# WHAT YOU ARE ASKED TO DO:
Rewrite the listing lines as a JSON list of strings, one string per line and no blank lines, beginning at the line with "At what coordinates should I click to accomplish: Select" and continuing through the line with "I will coord(503,846).". Include only those lines.

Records
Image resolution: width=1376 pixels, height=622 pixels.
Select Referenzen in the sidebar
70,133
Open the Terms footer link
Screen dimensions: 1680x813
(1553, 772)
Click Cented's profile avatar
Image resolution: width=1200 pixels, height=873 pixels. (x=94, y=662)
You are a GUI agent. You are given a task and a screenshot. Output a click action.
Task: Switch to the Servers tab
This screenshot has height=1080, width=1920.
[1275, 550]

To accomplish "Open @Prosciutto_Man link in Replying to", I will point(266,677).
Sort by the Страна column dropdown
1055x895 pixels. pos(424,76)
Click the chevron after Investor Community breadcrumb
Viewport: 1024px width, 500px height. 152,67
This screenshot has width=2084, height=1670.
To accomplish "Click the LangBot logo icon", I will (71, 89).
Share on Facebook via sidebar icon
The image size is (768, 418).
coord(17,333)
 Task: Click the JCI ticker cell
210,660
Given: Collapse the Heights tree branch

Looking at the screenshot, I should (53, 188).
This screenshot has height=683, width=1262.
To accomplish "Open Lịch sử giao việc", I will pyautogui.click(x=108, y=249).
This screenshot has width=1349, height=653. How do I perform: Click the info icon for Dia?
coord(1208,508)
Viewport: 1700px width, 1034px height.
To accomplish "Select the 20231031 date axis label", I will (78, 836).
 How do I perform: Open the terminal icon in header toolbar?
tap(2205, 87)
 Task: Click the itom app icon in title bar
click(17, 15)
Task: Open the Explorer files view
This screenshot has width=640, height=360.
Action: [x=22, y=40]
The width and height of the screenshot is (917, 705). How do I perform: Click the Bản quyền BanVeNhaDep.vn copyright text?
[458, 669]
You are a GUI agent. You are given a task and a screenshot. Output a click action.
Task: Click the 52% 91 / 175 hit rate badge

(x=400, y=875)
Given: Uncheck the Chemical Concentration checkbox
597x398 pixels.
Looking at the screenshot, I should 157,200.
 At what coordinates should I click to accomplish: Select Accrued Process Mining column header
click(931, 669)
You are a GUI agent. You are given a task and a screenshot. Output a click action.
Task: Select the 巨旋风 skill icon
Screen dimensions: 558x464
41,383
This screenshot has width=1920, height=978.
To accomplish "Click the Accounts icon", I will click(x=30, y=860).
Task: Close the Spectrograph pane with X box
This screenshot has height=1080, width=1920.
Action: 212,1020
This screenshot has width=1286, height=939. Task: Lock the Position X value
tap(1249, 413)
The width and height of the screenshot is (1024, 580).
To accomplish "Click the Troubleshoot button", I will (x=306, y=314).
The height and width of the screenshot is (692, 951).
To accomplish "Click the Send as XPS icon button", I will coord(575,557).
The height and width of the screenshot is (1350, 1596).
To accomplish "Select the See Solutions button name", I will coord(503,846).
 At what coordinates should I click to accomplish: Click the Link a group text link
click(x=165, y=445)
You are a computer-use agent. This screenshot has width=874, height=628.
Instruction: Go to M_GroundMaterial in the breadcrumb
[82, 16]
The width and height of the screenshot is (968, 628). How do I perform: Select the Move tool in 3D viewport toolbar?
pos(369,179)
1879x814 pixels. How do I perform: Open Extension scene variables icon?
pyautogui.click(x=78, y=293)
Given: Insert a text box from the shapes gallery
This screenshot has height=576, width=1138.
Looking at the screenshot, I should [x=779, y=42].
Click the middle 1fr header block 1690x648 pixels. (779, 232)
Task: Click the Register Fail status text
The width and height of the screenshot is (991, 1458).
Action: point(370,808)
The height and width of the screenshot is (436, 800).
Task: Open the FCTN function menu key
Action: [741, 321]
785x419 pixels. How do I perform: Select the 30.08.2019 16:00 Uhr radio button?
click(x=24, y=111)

# TASK SOLUTION:
[
  " At what coordinates should I click to accomplish: Select Accrued Process Mining column header",
  "click(931, 669)",
  "You are a GUI agent. You are given a task and a screenshot. Output a click action.",
  "Task: Select the 巨旋风 skill icon",
  "Screen dimensions: 558x464",
  "41,383",
  "This screenshot has width=1920, height=978.",
  "To accomplish \"Click the Accounts icon\", I will click(x=30, y=860).",
  "Task: Close the Spectrograph pane with X box",
  "This screenshot has height=1080, width=1920.",
  "Action: 212,1020",
  "This screenshot has width=1286, height=939. Task: Lock the Position X value",
  "tap(1249, 413)",
  "The width and height of the screenshot is (1024, 580).",
  "To accomplish \"Click the Troubleshoot button\", I will (x=306, y=314).",
  "The height and width of the screenshot is (692, 951).",
  "To accomplish \"Click the Send as XPS icon button\", I will coord(575,557).",
  "The height and width of the screenshot is (1350, 1596).",
  "To accomplish \"Select the See Solutions button name\", I will coord(503,846)."
]